• _EXERCISE REQUIREMENTS_
Transcribe precisely, and only, the lines beginning at the line containing "Αποκωδικοποιητές (32, 550)" and ending at the final line of the material below.
##### MATERIAL FOR THE TASK
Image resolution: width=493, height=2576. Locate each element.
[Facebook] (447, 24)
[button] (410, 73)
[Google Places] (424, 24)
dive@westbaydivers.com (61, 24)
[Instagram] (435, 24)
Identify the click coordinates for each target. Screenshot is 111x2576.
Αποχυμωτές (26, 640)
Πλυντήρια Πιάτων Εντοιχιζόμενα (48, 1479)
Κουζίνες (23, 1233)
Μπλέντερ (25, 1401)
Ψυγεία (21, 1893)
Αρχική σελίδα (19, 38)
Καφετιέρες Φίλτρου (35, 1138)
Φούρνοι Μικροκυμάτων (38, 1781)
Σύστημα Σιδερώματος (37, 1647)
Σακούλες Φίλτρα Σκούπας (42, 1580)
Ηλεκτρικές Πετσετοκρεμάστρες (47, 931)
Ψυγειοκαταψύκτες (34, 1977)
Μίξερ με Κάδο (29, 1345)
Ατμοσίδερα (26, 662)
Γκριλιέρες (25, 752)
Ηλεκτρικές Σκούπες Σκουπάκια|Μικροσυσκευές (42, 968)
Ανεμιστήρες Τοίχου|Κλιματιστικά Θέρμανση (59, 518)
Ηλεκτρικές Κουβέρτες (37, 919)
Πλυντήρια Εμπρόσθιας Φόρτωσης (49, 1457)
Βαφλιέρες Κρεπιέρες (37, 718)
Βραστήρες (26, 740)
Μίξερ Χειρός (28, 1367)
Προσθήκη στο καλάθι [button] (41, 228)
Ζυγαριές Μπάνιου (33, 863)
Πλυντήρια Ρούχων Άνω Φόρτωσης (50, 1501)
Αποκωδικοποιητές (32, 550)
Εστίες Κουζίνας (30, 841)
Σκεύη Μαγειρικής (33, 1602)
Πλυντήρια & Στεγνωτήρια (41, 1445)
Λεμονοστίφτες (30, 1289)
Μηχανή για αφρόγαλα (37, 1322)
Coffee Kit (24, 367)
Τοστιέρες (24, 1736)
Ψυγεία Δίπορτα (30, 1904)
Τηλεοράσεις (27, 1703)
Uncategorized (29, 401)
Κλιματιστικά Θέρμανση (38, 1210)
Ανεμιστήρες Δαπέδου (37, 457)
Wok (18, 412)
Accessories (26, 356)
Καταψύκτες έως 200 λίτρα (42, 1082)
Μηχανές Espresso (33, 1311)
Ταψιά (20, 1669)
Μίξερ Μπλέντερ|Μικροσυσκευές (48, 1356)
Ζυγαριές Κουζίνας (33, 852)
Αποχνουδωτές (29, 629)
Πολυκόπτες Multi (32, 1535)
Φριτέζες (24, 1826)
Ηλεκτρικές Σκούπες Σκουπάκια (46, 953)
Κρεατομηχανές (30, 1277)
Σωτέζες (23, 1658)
##########
• _EXPECTED ANSWER_
Αποκωδικοποιητές (32, 550)
Εστίες Κουζίνας (30, 841)
Σκεύη Μαγειρικής (33, 1602)
Πλυντήρια & Στεγνωτήρια (41, 1445)
Λεμονοστίφτες (30, 1289)
Μηχανή για αφρόγαλα (37, 1322)
Coffee Kit (24, 367)
Τοστιέρες (24, 1736)
Ψυγεία Δίπορτα (30, 1904)
Τηλεοράσεις (27, 1703)
Uncategorized (29, 401)
Κλιματιστικά Θέρμανση (38, 1210)
Ανεμιστήρες Δαπέδου (37, 457)
Wok (18, 412)
Accessories (26, 356)
Καταψύκτες έως 200 λίτρα (42, 1082)
Μηχανές Espresso (33, 1311)
Ταψιά (20, 1669)
Μίξερ Μπλέντερ|Μικροσυσκευές (48, 1356)
Ζυγαριές Κουζίνας (33, 852)
Αποχνουδωτές (29, 629)
Πολυκόπτες Multi (32, 1535)
Φριτέζες (24, 1826)
Ηλεκτρικές Σκούπες Σκουπάκια (46, 953)
Κρεατομηχανές (30, 1277)
Σωτέζες (23, 1658)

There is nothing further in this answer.